Opinion
20-70073
02-24-2022
KAKHABERI SHARABIDZE, Petitioner, v. MERRICK B. GARLAND, Attorney General, Respondent.
NOT FOR PUBLICATION
This disposition is not appropriate for publication and is not precedent except as provided by Ninth Circuit Rule 36-3.
On Petition for Review of an Order of the Board of Immigration Appeals Agency No. A079-580-213
Before: FERNANDEZ, TASHIMA, and FRIEDLAND, Circuit Judges.
The panel unanimously concludes this case is suitable for decision without oral argument.
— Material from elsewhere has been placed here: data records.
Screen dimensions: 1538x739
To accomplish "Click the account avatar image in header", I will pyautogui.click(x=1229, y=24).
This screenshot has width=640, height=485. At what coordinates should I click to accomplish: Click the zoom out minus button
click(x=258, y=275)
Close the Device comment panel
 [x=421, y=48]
See Fed. R. App. P. 34(a)(2).
Kakhaberi Sharabidze, a native and citizen of Georgia, petitions for review of the Board of Immigration Appeals' ("BIA") order denying his motion to reopen removal proceedings. Our jurisdiction is governed by 8 U.S.C. § 1252. We review for abuse of discretion the denial of a motion to reopen. Mohammed v. Gonzales, 400 F.3d 785, 791 (9th Cir. 2005). We deny in part and dismiss in part the petition for review.
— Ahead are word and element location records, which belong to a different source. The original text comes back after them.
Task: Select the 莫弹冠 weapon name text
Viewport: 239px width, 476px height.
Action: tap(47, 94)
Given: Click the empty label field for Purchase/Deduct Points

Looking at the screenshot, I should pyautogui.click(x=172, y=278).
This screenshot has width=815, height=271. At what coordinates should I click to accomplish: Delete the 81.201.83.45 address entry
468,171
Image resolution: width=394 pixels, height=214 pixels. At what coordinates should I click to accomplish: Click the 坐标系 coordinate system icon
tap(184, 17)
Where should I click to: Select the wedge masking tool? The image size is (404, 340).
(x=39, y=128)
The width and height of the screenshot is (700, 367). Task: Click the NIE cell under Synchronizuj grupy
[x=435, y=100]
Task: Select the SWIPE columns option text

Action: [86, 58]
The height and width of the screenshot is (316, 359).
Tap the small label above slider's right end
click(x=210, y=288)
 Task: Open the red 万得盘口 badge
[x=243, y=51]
The BIA did not abuse its discretion in denying Sharabidze's motion to reopen as untimely, where it was filed over 11 years after the order of removal became final, see 8 U.S.C. § 1229a(c)(7)(C)(i); 8 C.F.R. § 1003.2(c)(2), and he has not established that any statutory or regulatory exception to the filing deadline applies, see 8 U.S.C. § 1229a(c)(7)(C)(ii), (iv); 8 C.F.R. § 1003.2(c)(3)(iii) (exception to the filing deadline where the motion to reopen is "[a]greed upon by all parties and jointly filed").
We lack jurisdiction to review the BIA's determination not to reopen proceedings sua sponte where Sharabidze does not raise a legal or constitutional error to invoke our jurisdiction. See Bonilla v. Lynch, 840 F.3d 575, 588 (9th Cir. 2016) ("[T]his court has jurisdiction to review Board decisions denying sua sponte reopening for the limited purpose of reviewing the reasoning behind the decisions for legal or constitutional error.").
Sharabidze does not raise any challenge to the BIA's determination that the Notice to Appear did contain the time and place of the initial hearing and thus reopening was not warranted under Pereira v. Sessions, 138 S.Ct. 2105 (2018). See Lopez-Vasquez v. Holder, 706 F.3d 1072, 1079-80 (9th Cir. 2013) (issues not specifically raised and argued in an opening brief are waived).
The temporary stay of removal remains in place until issuance of the mandate. The motion for a stay of removal is otherwise denied.
PETITION FOR REVIEW DENIED in part; DISMISSED in part.